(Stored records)
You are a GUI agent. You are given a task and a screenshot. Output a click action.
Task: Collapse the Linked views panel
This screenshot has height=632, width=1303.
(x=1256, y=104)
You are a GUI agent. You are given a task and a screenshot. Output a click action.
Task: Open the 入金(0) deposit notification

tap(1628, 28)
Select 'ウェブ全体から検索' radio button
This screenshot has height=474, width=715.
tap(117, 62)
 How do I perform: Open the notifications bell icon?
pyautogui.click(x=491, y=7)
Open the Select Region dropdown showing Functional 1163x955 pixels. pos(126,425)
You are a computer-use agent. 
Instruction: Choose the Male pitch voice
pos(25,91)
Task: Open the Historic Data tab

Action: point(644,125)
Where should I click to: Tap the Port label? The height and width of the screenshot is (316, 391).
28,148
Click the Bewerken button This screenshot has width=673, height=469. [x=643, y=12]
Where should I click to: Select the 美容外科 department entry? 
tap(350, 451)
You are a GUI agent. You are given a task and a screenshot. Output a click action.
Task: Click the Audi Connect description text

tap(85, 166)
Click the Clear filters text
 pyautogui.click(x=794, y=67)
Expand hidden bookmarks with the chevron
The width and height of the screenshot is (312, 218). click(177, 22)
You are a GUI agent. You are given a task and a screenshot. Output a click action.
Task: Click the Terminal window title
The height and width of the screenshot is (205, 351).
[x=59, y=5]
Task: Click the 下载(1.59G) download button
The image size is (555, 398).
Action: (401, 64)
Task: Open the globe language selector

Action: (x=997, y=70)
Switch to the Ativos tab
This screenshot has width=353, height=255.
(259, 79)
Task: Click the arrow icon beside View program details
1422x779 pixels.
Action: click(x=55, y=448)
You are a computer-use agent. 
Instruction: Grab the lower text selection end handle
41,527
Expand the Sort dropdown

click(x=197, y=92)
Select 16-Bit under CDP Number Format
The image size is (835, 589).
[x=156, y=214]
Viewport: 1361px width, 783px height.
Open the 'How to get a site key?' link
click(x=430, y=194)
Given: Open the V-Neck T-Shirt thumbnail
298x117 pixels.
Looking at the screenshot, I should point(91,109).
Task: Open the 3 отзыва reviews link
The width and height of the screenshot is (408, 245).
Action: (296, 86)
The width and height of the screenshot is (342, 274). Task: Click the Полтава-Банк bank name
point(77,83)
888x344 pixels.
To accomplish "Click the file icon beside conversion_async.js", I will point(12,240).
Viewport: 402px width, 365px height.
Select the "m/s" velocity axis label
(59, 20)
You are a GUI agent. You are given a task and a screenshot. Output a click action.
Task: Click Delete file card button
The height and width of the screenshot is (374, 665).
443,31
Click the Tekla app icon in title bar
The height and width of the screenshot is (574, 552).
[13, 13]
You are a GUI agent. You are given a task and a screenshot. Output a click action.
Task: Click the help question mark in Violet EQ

▶ _Exercise goal_:
Copy every record exactly, leaving each line intact.

▶ _Solved exercise_:
You are a GUI agent. You are given a task and a screenshot. Output a click action.
Task: Collapse the Linked views panel
This screenshot has height=632, width=1303.
(x=1256, y=104)
You are a GUI agent. You are given a task and a screenshot. Output a click action.
Task: Open the 入金(0) deposit notification

tap(1628, 28)
Select 'ウェブ全体から検索' radio button
This screenshot has height=474, width=715.
tap(117, 62)
 How do I perform: Open the notifications bell icon?
pyautogui.click(x=491, y=7)
Open the Select Region dropdown showing Functional 1163x955 pixels. pos(126,425)
You are a computer-use agent. 
Instruction: Choose the Male pitch voice
pos(25,91)
Task: Open the Historic Data tab

Action: point(644,125)
Where should I click to: Tap the Port label? The height and width of the screenshot is (316, 391).
28,148
Click the Bewerken button This screenshot has width=673, height=469. [x=643, y=12]
Where should I click to: Select the 美容外科 department entry? 
tap(350, 451)
You are a GUI agent. You are given a task and a screenshot. Output a click action.
Task: Click the Audi Connect description text

tap(85, 166)
Click the Clear filters text
 pyautogui.click(x=794, y=67)
Expand hidden bookmarks with the chevron
The width and height of the screenshot is (312, 218). click(177, 22)
You are a GUI agent. You are given a task and a screenshot. Output a click action.
Task: Click the Terminal window title
The height and width of the screenshot is (205, 351).
[x=59, y=5]
Task: Click the 下载(1.59G) download button
The image size is (555, 398).
Action: (401, 64)
Task: Open the globe language selector

Action: (x=997, y=70)
Switch to the Ativos tab
This screenshot has width=353, height=255.
(259, 79)
Task: Click the arrow icon beside View program details
1422x779 pixels.
Action: click(x=55, y=448)
You are a computer-use agent. 
Instruction: Grab the lower text selection end handle
41,527
Expand the Sort dropdown

click(x=197, y=92)
Select 16-Bit under CDP Number Format
The image size is (835, 589).
[x=156, y=214]
Viewport: 1361px width, 783px height.
Open the 'How to get a site key?' link
click(x=430, y=194)
Given: Open the V-Neck T-Shirt thumbnail
298x117 pixels.
Looking at the screenshot, I should point(91,109).
Task: Open the 3 отзыва reviews link
The width and height of the screenshot is (408, 245).
Action: (296, 86)
The width and height of the screenshot is (342, 274). Task: Click the Полтава-Банк bank name
point(77,83)
888x344 pixels.
To accomplish "Click the file icon beside conversion_async.js", I will point(12,240).
Viewport: 402px width, 365px height.
Select the "m/s" velocity axis label
(59, 20)
You are a GUI agent. You are given a task and a screenshot. Output a click action.
Task: Click Delete file card button
The height and width of the screenshot is (374, 665).
443,31
Click the Tekla app icon in title bar
The height and width of the screenshot is (574, 552).
[13, 13]
You are a GUI agent. You are given a task and a screenshot. Output a click action.
Task: Click the help question mark in Violet EQ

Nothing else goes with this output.